12 Sigivald // Aug 13, 2008 at 4:08 pm
Sam: Ah, I think you mistake my point (doubtless my fault for stating it too-forcefully in joking response to Julian – and for being sarcastic, in a way I thought obvious, about “magic critic-sense”, the same way I disagree with the art critics who think Pollock is a genius rather than a hack.)
[But I don’t necessarily buy the “consensus” argument, since critical reporting is also an act of social signalling; if “the cool kids” like something, a “consensus” can be built that that something is “great” even when the real consensus is “I want to be a cool kid and this is how I can show it”.

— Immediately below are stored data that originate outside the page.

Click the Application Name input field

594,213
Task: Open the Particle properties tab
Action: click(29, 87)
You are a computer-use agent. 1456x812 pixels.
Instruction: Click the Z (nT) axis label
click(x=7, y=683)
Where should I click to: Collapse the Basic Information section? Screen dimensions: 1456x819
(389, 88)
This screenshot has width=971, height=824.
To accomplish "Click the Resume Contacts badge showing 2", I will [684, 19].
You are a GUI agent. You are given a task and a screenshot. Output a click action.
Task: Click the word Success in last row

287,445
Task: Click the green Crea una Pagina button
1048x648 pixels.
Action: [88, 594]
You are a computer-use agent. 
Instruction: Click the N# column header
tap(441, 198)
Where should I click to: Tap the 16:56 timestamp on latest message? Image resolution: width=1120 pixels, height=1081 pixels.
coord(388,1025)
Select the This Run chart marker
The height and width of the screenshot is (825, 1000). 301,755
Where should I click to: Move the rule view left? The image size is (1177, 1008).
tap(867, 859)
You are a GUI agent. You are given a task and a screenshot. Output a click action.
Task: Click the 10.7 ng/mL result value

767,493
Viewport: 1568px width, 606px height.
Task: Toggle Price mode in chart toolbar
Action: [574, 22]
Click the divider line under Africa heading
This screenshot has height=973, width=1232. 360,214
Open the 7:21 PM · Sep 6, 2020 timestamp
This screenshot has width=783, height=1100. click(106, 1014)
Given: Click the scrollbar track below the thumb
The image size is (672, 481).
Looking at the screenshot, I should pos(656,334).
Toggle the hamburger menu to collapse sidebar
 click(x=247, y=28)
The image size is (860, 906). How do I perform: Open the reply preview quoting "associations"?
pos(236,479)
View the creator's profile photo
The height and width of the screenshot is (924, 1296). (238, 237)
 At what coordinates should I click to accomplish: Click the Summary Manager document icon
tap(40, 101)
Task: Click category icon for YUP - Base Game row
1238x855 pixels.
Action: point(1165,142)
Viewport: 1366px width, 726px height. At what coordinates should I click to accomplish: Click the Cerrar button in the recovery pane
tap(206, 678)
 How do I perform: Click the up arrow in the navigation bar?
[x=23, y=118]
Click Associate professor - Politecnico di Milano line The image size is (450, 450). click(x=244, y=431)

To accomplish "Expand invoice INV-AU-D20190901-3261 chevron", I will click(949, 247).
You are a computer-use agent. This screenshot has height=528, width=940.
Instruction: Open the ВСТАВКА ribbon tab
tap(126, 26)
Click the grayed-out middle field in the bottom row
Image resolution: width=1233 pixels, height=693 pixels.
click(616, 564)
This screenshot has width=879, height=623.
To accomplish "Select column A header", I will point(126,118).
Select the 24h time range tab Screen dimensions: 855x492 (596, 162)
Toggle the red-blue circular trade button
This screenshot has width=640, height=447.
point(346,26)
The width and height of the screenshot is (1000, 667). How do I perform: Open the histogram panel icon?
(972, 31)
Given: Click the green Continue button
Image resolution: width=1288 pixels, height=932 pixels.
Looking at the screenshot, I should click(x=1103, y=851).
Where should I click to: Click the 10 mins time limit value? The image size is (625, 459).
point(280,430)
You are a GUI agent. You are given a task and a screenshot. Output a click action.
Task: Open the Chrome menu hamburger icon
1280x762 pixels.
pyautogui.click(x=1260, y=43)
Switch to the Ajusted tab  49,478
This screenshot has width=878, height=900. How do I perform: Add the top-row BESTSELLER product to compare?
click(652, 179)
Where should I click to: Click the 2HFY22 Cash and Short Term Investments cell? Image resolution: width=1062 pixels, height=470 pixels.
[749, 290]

Problem is, of course, that also applies to disagreeing with the consensus…]
I agree with you, in fact, that taste can’t really be argued and that neither of us is right or wrong for liking Daydream Nation or the opposite.
I’m less sure I agree that “Daydream Nation is a brilliant work and one of the N best albums of period P” (as some critics propose) is a non-objective statement that someone can’t be factually wrong about, but I agree that the criteria for demonstrating it either way are vague and ill-defined and that arguing about it is pointless except as diversion.
(I think I do reject that they’re “hearing better” than I am or that Pollock-likers are “seeing better” – because at least for the latter, none of their explanations about why Pollock is So Good hinge on their seeing some subtle detail; contemporary critics praised his process or his “place in art history” [cf. the Wikipedia article on Pollock].
I suspect there are subtleties in Daydream Nation I might well appreciate more now than the last time I tried it, given my (evidently shared) appreciation of eg. Earth.
But I’d also hope that a “best album of the decade” or “one of the best albums ever” wouldn’t need that level of training to enjoy, just as the best paintings and symphonies and books are accessible without special preparation.
Maybe that’s the core of the disagreement right there, in fact.
Hey, look, a whole giant set of parentheticals becoming a theory of aesthetics, just because Julian mentioned a Sonic Youth album.)
13 Jesse Walker // Aug 13, 2008 at 4:32 pm
Julian: I dunno. I can only speak for my little crew of college-radio DJs who mostly ignored the Subpop-Seattle mafia, but a few years later some of us were happily embracing Beck, Wilco, and other acts beloved by both the nerd scene and the mainstream. And a couple years earlier, we had been effusive in our praise for Public Enemy’s collaborations with the Bomb Squad. So when we reacted to Nirvana — more with a shrug than a sneer, since they weren’t bad so much as absurdly overpraised — it wasn’t just a matter of recoiling from teenybopper popularity.
(Though in my case, I will cop to being annoyed that the flannel shirts and ripped jeans I’d been wearing since 1982 or so were suddenly being mistaken for a fashion statement.)
14 Julian Sanchez // Aug 13, 2008 at 7:09 pm
Well, it would be hard to disagree with “overpraised” however much one likes them, given the level of hype. But I finally *got* a copy of Nevermind about two years back, and listening to it semi-fresh, after not having heard most of the songs for a few years, I was pretty struck by how well it holds up.
Re: The objectivity of taste, I think it’s a little from column A, little from column B. If you prefer folk to thrash metal, that’s probably a de gustibus non disputandum thing. Though if there are whole genres you can’t get into *at all* I’m more inclined to say “you’re probably missing something.”
Within genres, I think certain kinds of judgments are probably semi-objective, insofar as there are trajectories that seem pretty universally one-way. Starting with Green Day and coming to prefer The Replacement is pretty common; the reverse may have happened somewhere, sometime, but I’m guessing it’s a lot less common. And I’m assuming we all have had the experience of needing our ears prepared to appreciate a particular artist or type of music. I guess you could just treat that like a brute fact–“my taste changed”–but I think it’s more plausible to say that you get attuned to the details that distinguish more skilled or original songwriting and playing.